Thank you again for everyone's comments.

dencha
Forum Moderator


Date Joined Feb 2009
Total Posts : 7181
   Posted 7/28/2012 1:11 PM (GMT -6)   
Hi M8,
Perhaps you lifted something very heavy and caused your herniation to increase, which led to increased symptoms?  Just a thought...
Denise

couchtater
Elite Member


Date Joined Jul 2009
Total Posts : 14475
   Posted 7/28/2012 2:23 PM (GMT -6)   
What I meant with my question is ....
Do you want to continue to suffer or have the surgery and limit yourself some?

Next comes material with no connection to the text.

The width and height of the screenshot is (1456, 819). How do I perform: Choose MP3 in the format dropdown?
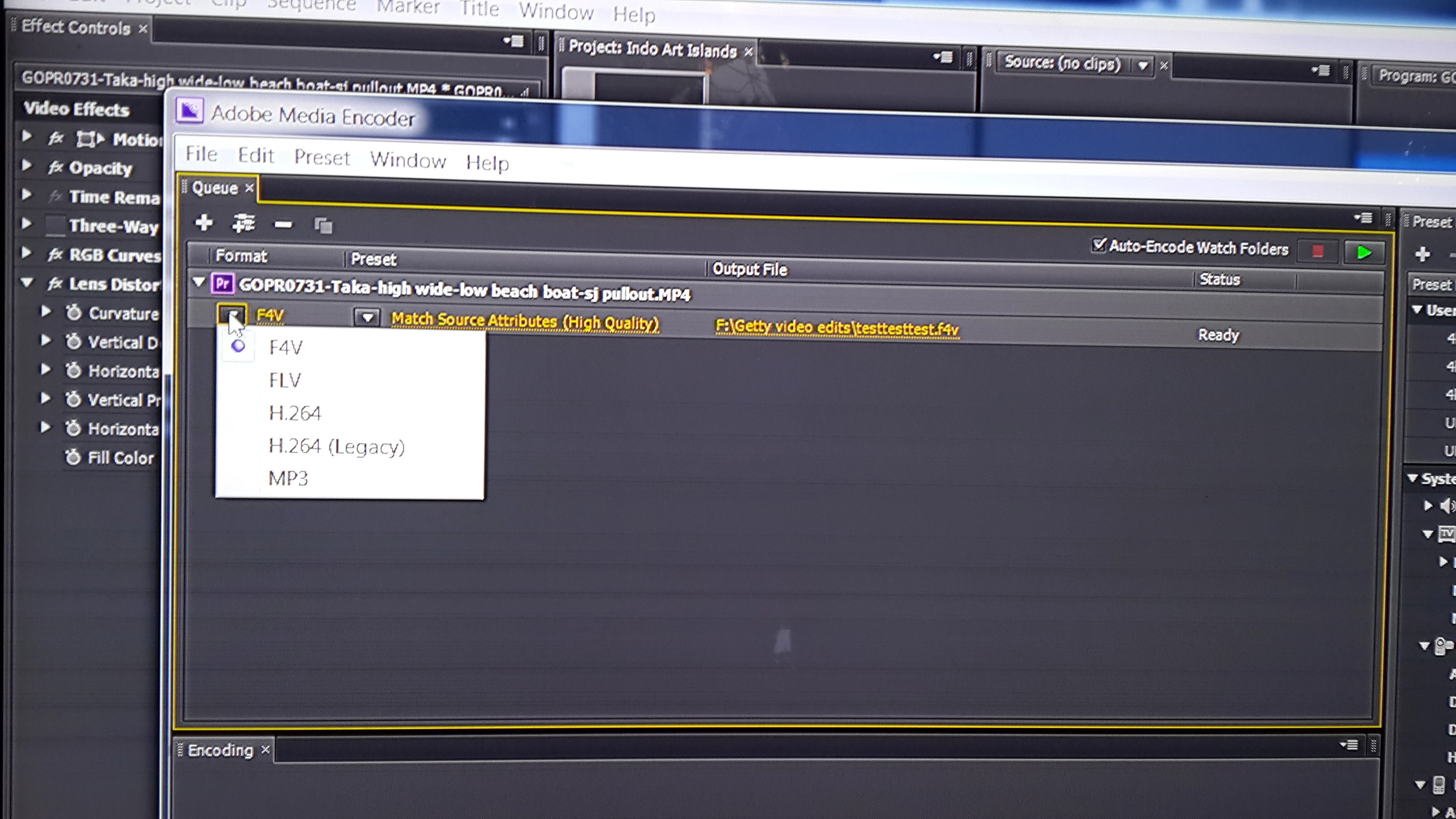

I've lifted a 60 lb child and walked half a block with her in my arms without damaging my wrap. I've thrown up for 12 hours straight twice and it's still intact. The wraps are tougher than you think.
Joy

bowecho
Regular Member


Date Joined Nov 2011
Total Posts : 146
   Posted 7/28/2012 10:33 PM (GMT -6)   
I would recommend talking to a surgeon that actually performs a significant number of Nissens to get a more realistic idea of restrictions. While its true, no surgeon would ever claim that their Nissen is 100% fail proof, the restrictions your Gastro doc describes seem to be quite extreme and conflict with the information many members here are told by their surgeons. All of the highly recommended Gastro docs I saw were very good doctors, one of them even had very negative things to say about the surgery, but they didn't do 1-2 Nissens a week like my surgeon, so his description of restrictions were much more meaningful to me.

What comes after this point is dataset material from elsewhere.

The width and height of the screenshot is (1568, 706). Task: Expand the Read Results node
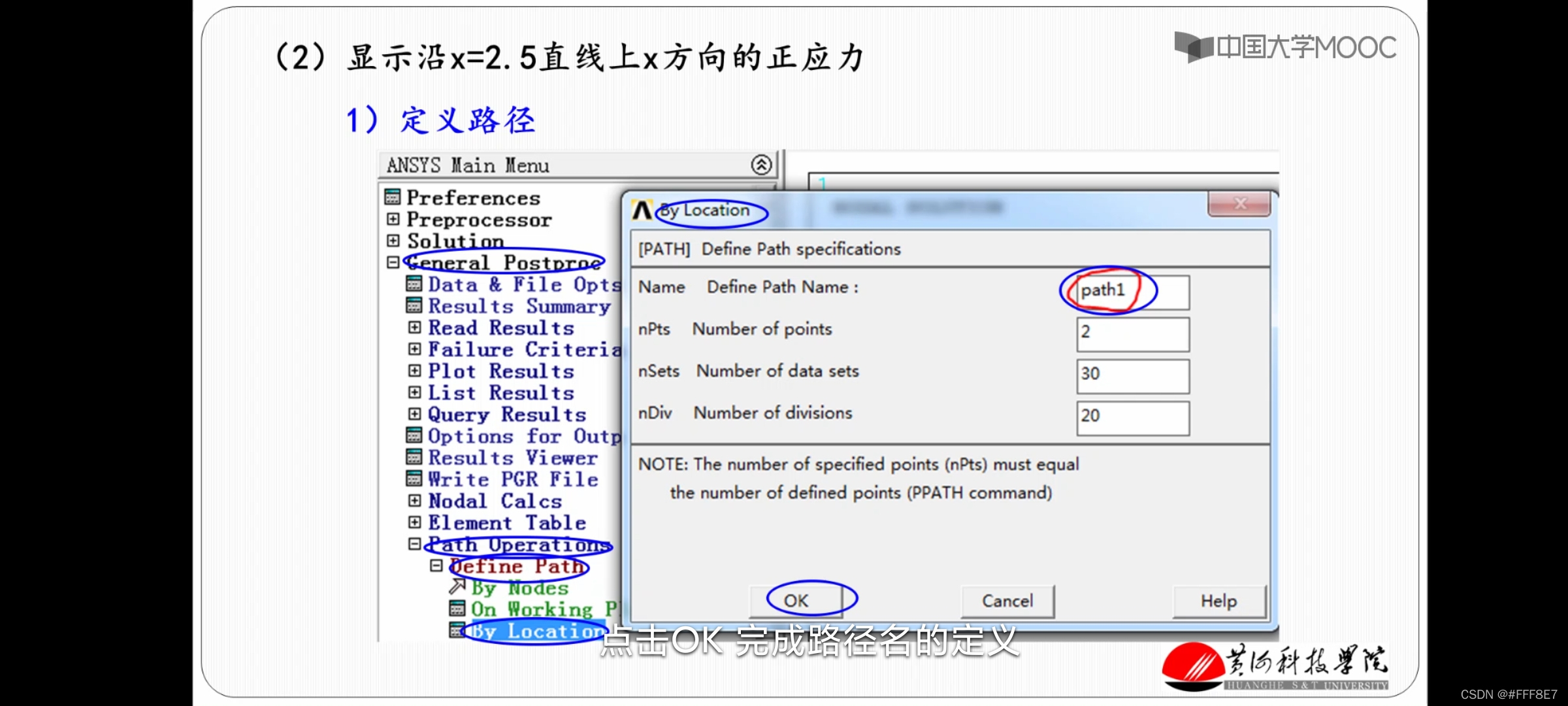coord(414,327)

Could any physical activity I do tear my Nissen? Sure, there's always the very small chance it could happen. But, the thought of always living in fear of damaging it is not very appealing. I plan on living my life the same way I did before this terrible illness and surgery (minus the bad eating habits), I'd rather do that and acknowledge the risk than live a less fulfilling life. If I had to live like that, I may as well not have had the surgery.

Good luck with everything, I understand the decision your facing. Many of us here have gone through this, so this site is an excellent resource.

Post Edited (bowecho) : 7/28/2012 10:36:01 PM (GMT-6)


dencha
Forum Moderator


Date Joined Feb 2009
Total Posts : 7181
   Posted 7/29/2012 8:50 AM (GMT -6)   
Bowecho,
Your comments bring to mind Thomas Aquinas quote to which I often refer:
"If the primary aim of a captain were to preserve his ship,
he would keep it in port forever."
There is always a risk-benefit ratio in whatever we do.
Enjoy your life!
Denise
Words of wisdom by Eckhart Tolle:
"Whatever you fight, you strengthen, and what you resist, persists.”

“Worry pretends to be necessary but serves no useful purpose”

“Accept - then act. Whatever the present moment contains, accept it as if you had chosen it. Always work with it, not against it.”